Want More Yield on Cash?

Avoid holding cash in your brokerage account.


The most common question we have received in the past nine years goes something like this;


“How can I generate more interest on cash?”


Up until the Fed started increasing interest rates, there wasn’t an attractive or viable solution.  The recent uptick in LIBOR, short-term bond yields, and money market fund yields have changed that.  It’s now worth a conversation and there are modest income generating options for idle cash.




No matter where you look, short-term yields have ticked higher. However, most investors are not reaping the benefits.

Award winning Wall Street Journal columnist Jason Zweig recently published Broker to Investors: Your Cash Ain’t Nothin’ But Trash”. The story makes the case that although interest rates have increased, major brokerage firms aren’t passing along the higher interest income to their clients. It works like this: your broker “sweeps” your idle cash and pools it with other brokerage clients’ idle cash. The larger pool of money is invested in safe, short-term instruments to generate interest income for the broker. They pay you a small percentage in the form of credited income to your account. They keep the rest.

Seems reasonable, right? The problem is they’re giving you below market rate (often well below market rate on your money).

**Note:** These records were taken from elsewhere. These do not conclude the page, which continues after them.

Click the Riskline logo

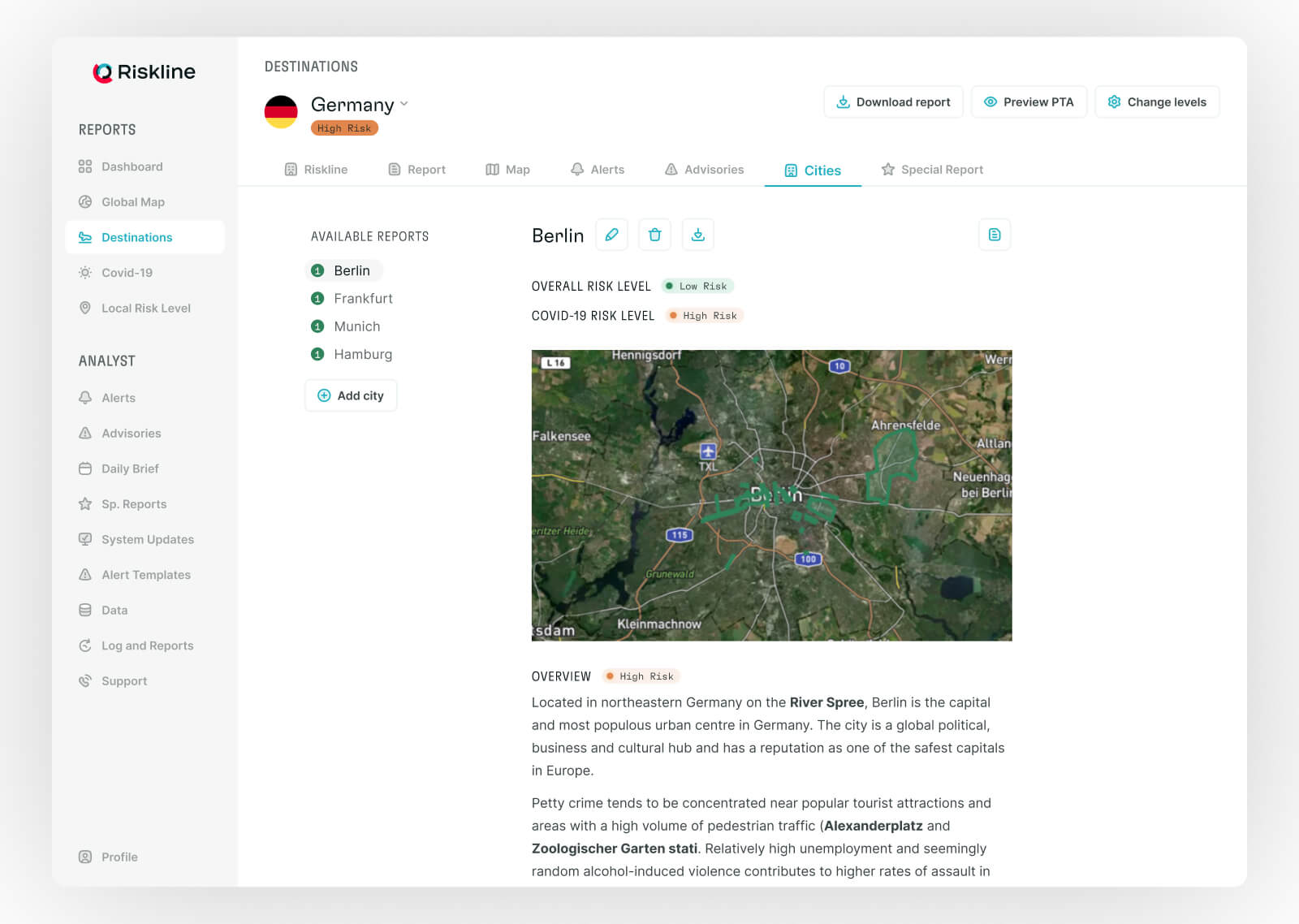pyautogui.click(x=145, y=72)
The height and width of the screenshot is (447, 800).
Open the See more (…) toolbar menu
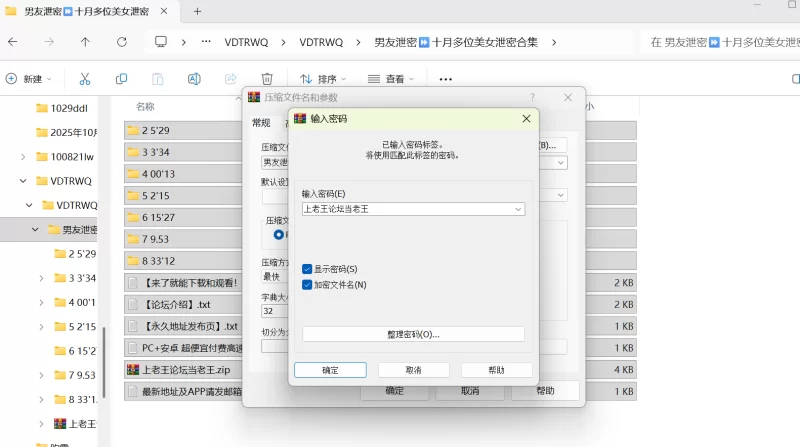(446, 79)
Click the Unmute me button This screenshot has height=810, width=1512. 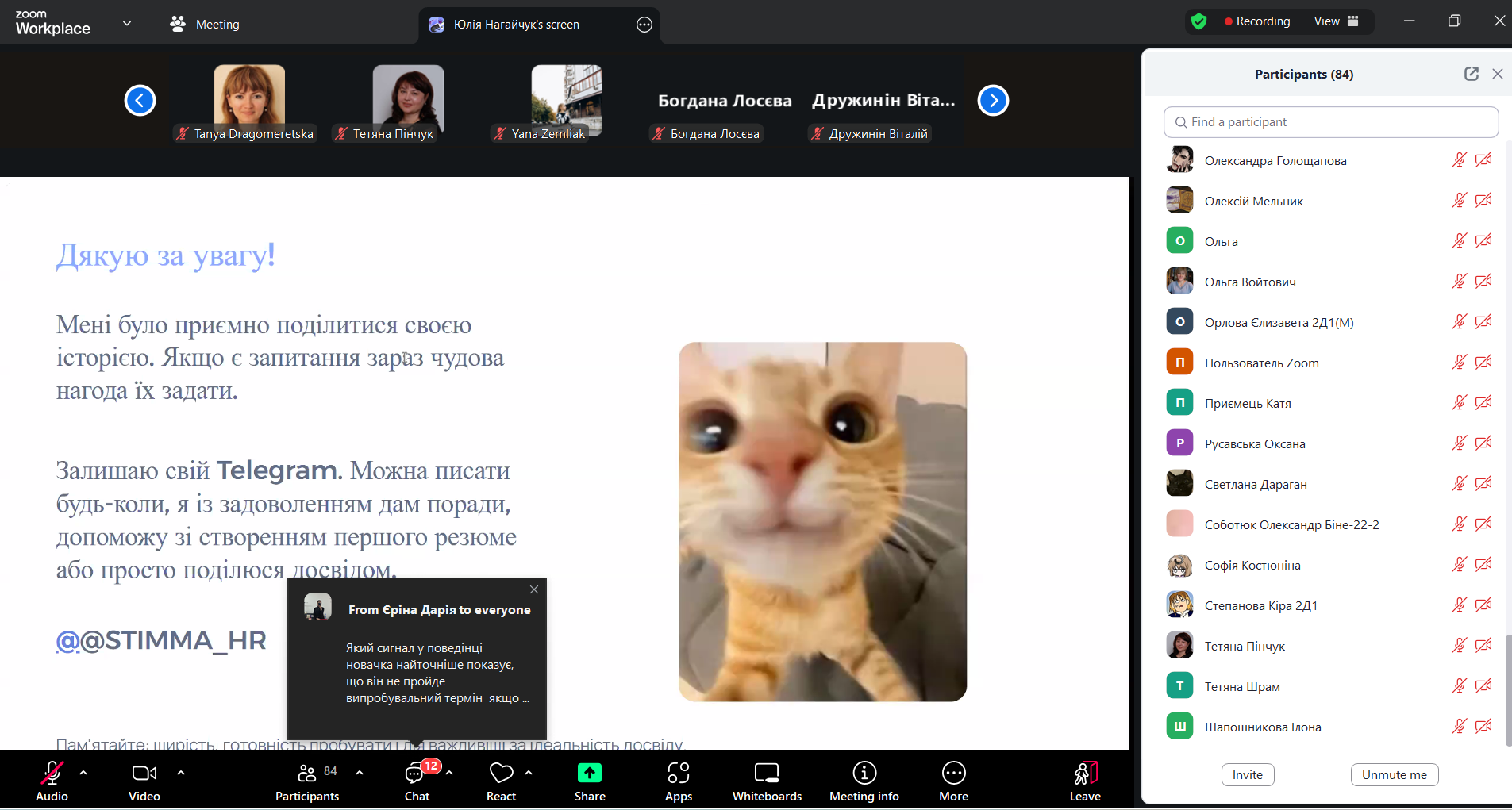1394,775
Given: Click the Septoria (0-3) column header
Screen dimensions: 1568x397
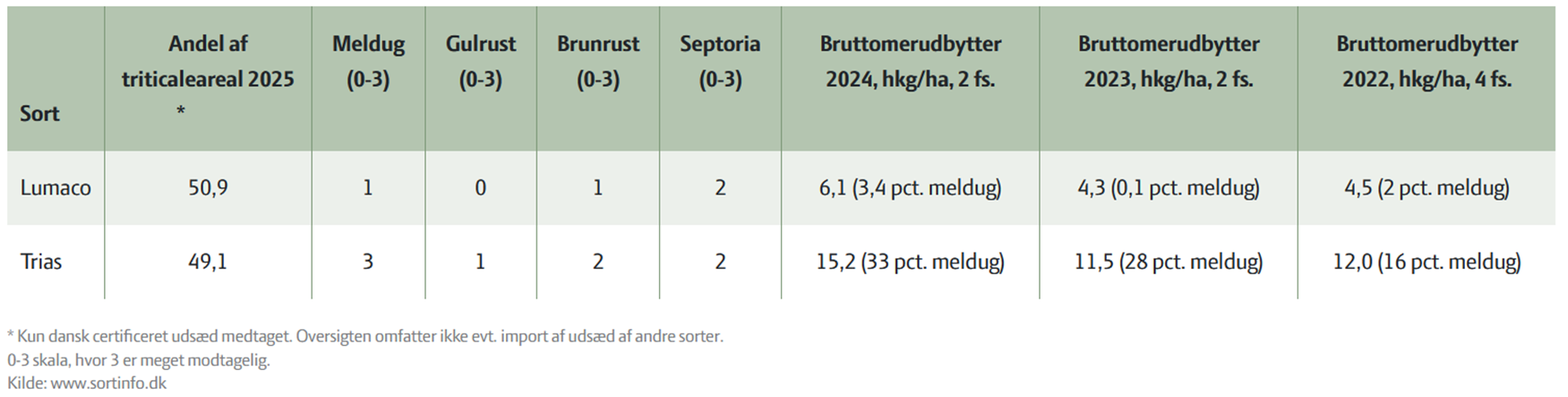Looking at the screenshot, I should (720, 62).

For example, a 1-month U.S. Treasury yields ~1.60%. Meanwhile, your brokerage sweep account yields a paltry .01% - .027%. The spread of 1.30% - 1.50% is kept by your broker as a stealthy, low-risk profit. Doesn't seem like much, but multiply the spread by billions of dollars and you're talking real money. Money that could have gone to investors.


"Brokerage firms have basically been betting on the laziness of their investors.” – Peter Crane, President of Crane Data.


What’s a better approach?

  • Understand what rate your current sweep or money market account is paying

  • Ask your advisor if you pay an investment management fee on cash

  • Find out what other cash solutions or money market funds are available (your advisor or broker will likely make the information difficult to find or make it a pain to access better yielding funds)

  • Get cash you don’t plan to invest out of your brokerage account. Banks and credit unions often have plenty of flexible, low fee cash solutions

For full disclosure, Pure Portfolios’ approach to cash is simple. We keep clients fully invested. If a client needs cash for a future expenditure, we send it to them ASAP. For some reason if we need to hold cash, we exclude it from investment management fees. Through Schwab, we have access to their suite of money market solutions. They trade just like a mutual fund (one-day settlement) and have zero transaction fees. The money market yield goes to the investor and is representative of a true market rate.